Ninguna persona cuando se le exponen sistematizadamente los avances tecnológicos de los últimos 20 años en lo relacionado a la reproducción de obras originales piensa que puede mantenerse incólume los derechos conocidos como “de autor”. El costo de esa defensa significa, como los señalan todas las campañas anti recordadas, avances inadmisible contra la privacidad y la libertad e comunicación y acceso a la cultura de miles de millones de personas.
La cuestión es el equilibrio entre el derecho de autor y ese derecho referido a la gente. Sabemos que el fiel no pueden ser las empresas que editan esos derechos que son parásitos de uno y de otros.
¿Tendrá el Estado que gartificar en forma fija y periódico a los autores? Liberando de ese modo el acceso al resto de las personas ¿Con qué fondos? ¿Cómo se eligirá al autor a subsidiar estatlamente? ¿Existirán los Estados en el futuro para garantizar esos pagos y la recaudación?

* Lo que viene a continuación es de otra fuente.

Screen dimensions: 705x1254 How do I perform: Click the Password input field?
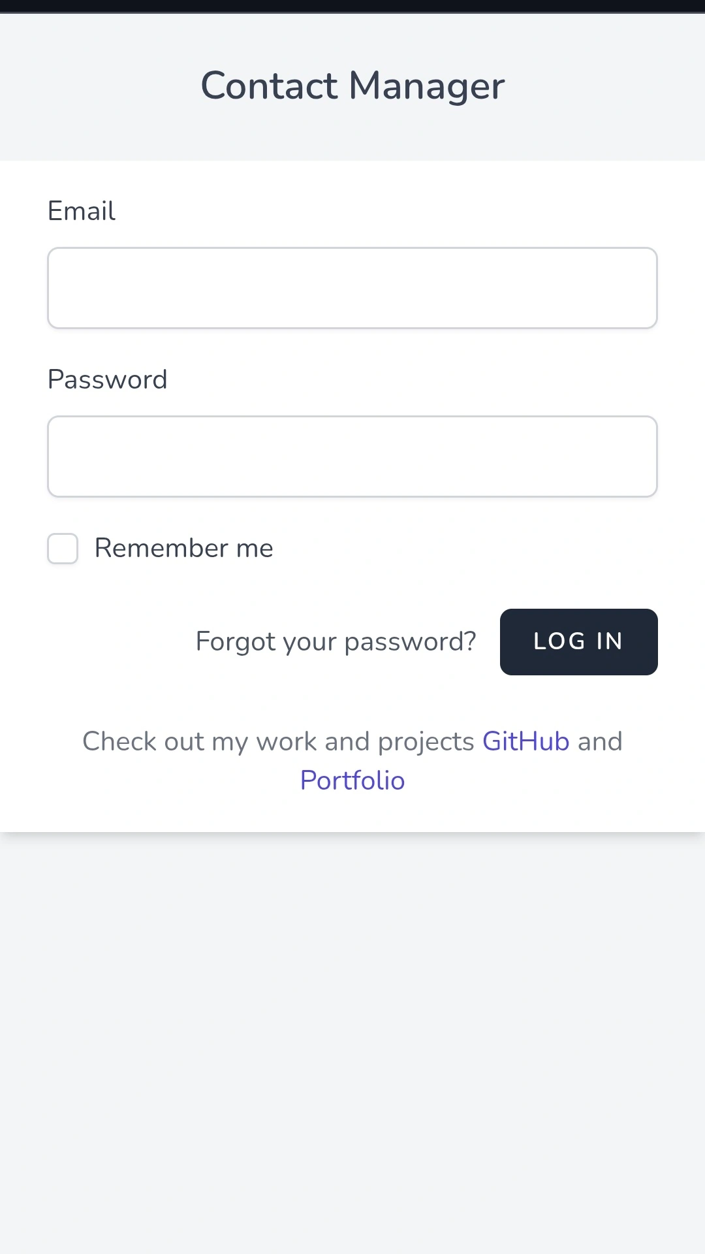tap(353, 456)
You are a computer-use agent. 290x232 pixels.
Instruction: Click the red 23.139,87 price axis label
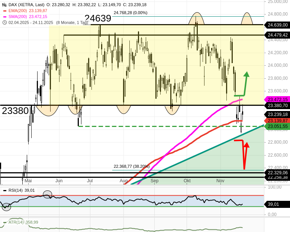tap(277, 121)
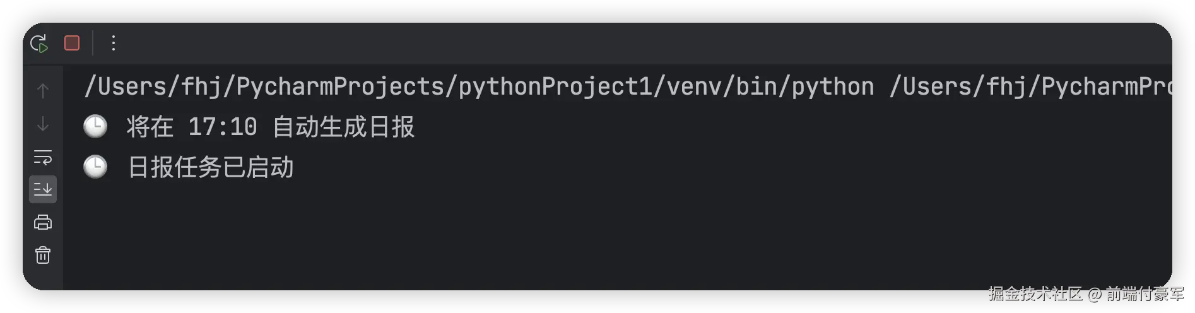1195x313 pixels.
Task: Click the down arrow in the console sidebar
Action: point(43,124)
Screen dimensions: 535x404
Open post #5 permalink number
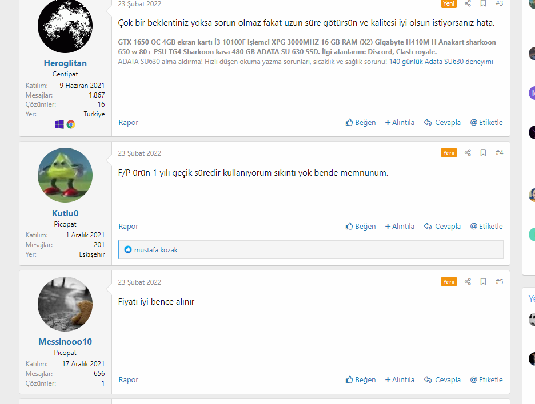pos(499,282)
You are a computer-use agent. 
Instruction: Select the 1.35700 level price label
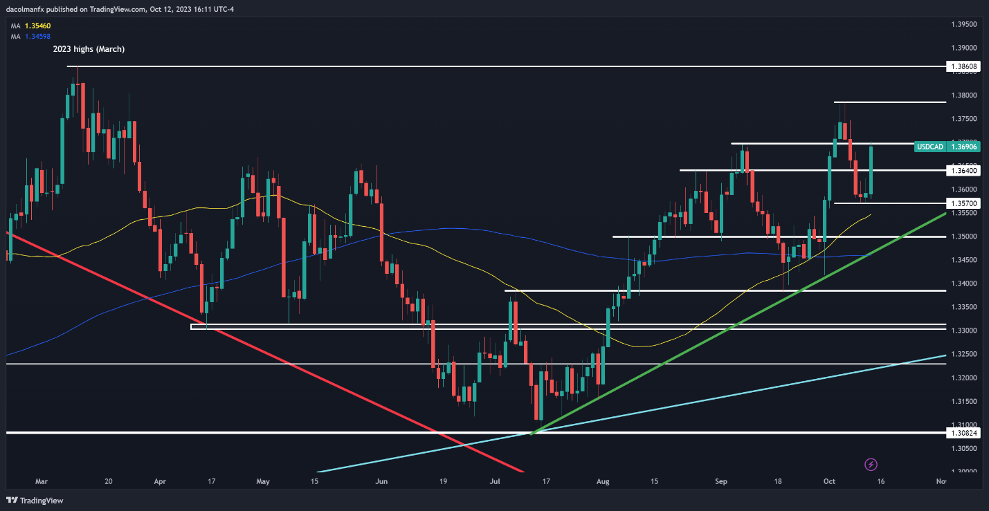tap(963, 203)
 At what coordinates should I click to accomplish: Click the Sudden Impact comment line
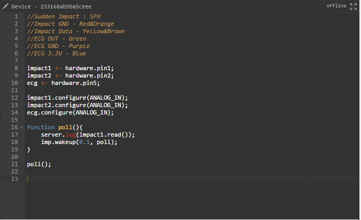[63, 16]
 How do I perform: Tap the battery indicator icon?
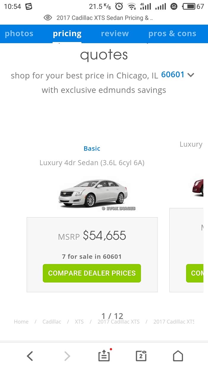(189, 6)
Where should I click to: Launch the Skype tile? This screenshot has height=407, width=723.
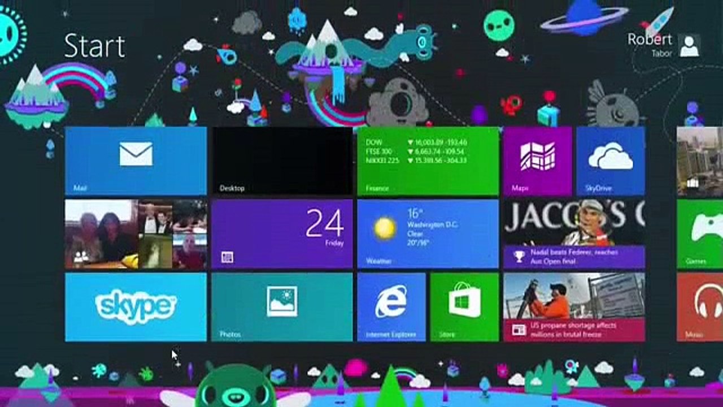pos(136,307)
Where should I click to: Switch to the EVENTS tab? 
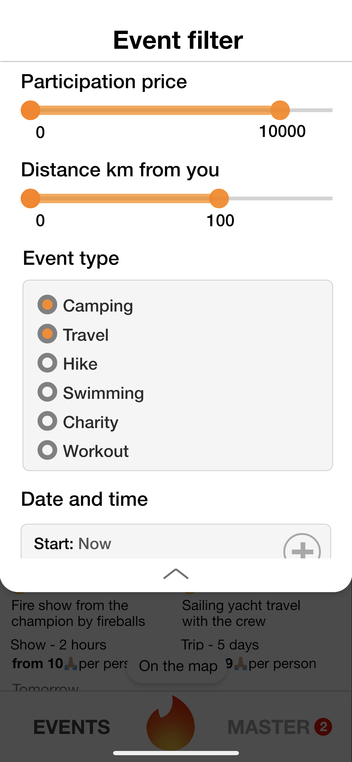tap(72, 727)
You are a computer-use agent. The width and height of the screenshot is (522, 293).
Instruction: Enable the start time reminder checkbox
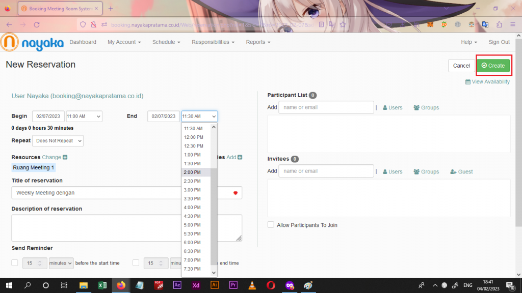click(x=15, y=263)
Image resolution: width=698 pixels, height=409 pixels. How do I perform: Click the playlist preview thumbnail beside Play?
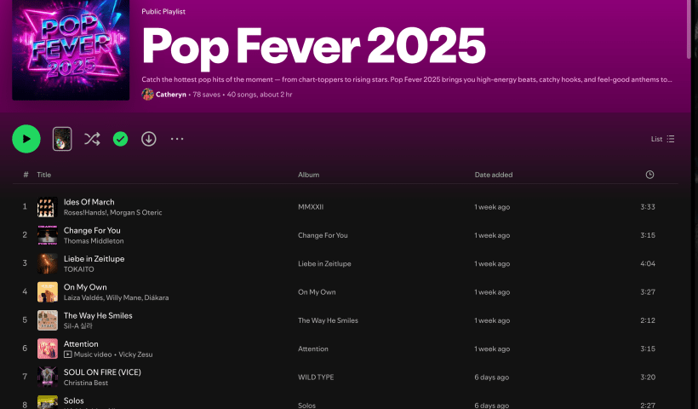pyautogui.click(x=62, y=139)
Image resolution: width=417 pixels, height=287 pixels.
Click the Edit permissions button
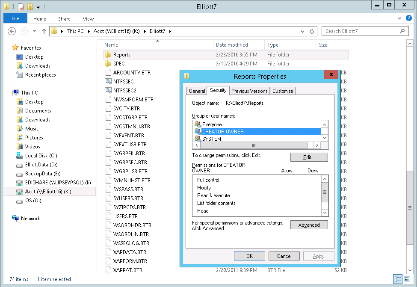point(309,157)
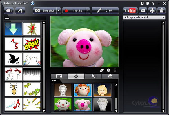Screen dimensions: 169x115
Task: Click the open folder button
Action: tap(9, 11)
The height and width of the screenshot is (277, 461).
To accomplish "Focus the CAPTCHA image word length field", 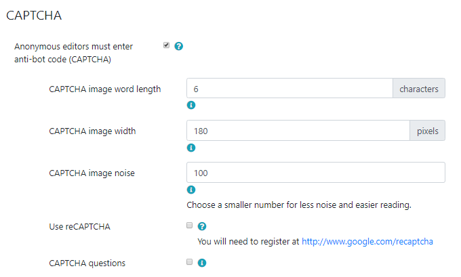I will click(x=289, y=89).
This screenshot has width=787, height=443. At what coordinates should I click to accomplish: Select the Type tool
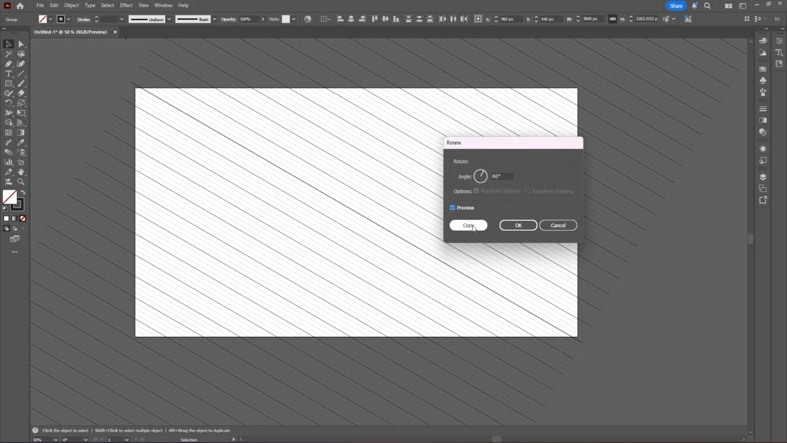pyautogui.click(x=8, y=73)
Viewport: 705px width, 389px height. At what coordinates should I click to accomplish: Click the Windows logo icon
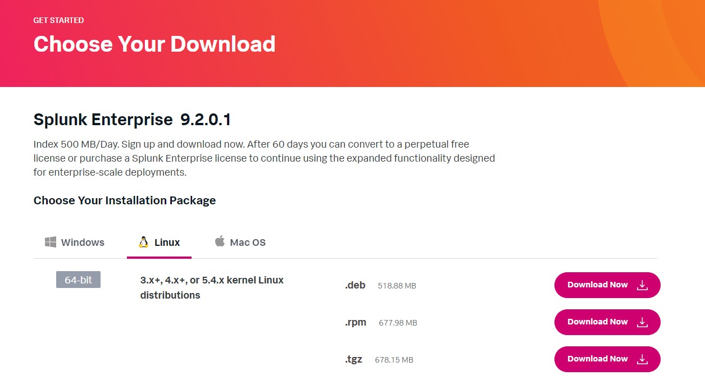(51, 242)
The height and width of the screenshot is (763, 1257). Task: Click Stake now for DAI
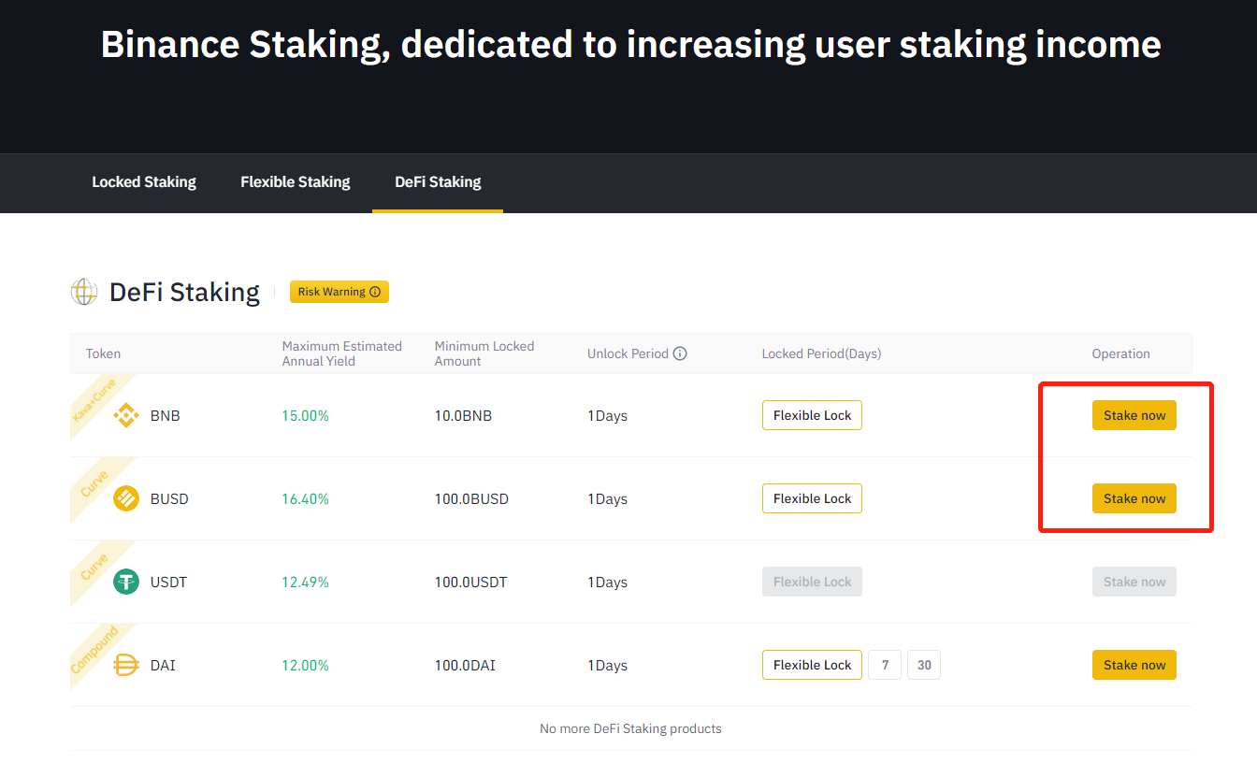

Cómo será el concepto moderno de derechos de autor es el debate que debemos dar.
Decir que no tienen derecho los editores sin diseñar una forma resarcitoria para el autor me parece nos lleva a un callejón sin salida.
No queiro extenderme en demasía. Quedan muchas alternativas por esbozar en cuanto a la forma de resarcir al autor. Te dejo estas ideas.
Cordialmente. Enri
Gracias por los comentarios, Enri. Efectivamente, hay que buscar esos equilibrios más que buscar la extensión de penalizaciones.